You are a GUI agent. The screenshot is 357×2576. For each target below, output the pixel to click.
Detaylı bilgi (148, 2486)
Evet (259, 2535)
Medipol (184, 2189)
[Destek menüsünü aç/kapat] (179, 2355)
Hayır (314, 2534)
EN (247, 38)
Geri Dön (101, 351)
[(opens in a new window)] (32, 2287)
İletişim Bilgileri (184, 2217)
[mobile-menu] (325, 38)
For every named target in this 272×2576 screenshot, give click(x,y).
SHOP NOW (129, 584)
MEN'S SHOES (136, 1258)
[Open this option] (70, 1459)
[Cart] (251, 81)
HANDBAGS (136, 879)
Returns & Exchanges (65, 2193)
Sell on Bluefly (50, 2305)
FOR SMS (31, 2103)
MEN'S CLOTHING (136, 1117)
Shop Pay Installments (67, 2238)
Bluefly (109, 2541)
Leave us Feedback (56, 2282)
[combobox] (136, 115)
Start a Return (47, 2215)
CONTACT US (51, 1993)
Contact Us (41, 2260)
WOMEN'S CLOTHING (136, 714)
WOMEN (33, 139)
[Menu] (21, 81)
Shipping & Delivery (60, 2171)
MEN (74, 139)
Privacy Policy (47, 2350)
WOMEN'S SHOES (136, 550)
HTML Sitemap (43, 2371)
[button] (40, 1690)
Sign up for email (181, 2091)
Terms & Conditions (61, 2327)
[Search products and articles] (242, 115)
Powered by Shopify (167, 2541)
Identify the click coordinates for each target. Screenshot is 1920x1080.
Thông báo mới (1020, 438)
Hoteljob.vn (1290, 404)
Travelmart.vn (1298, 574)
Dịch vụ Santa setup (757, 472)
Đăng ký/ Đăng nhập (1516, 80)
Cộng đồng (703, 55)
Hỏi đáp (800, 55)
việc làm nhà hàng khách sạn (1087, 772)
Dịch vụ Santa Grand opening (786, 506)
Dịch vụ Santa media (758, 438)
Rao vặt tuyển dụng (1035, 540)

▶ TASK STATEMENT: Where the line with "[mobile-menu] (325, 38)" ends, your copy should end too; please return exactly the lines from the first line of the data through it.

▶ RESULT OF THE EXERCISE:
You are a GUI agent. The screenshot is 357×2576. For each target below, output the pixel to click.
Detaylı bilgi (148, 2486)
Evet (259, 2535)
Medipol (184, 2189)
[Destek menüsünü aç/kapat] (179, 2355)
Hayır (314, 2534)
EN (247, 38)
Geri Dön (101, 351)
[(opens in a new window)] (32, 2287)
İletişim Bilgileri (184, 2217)
[mobile-menu] (325, 38)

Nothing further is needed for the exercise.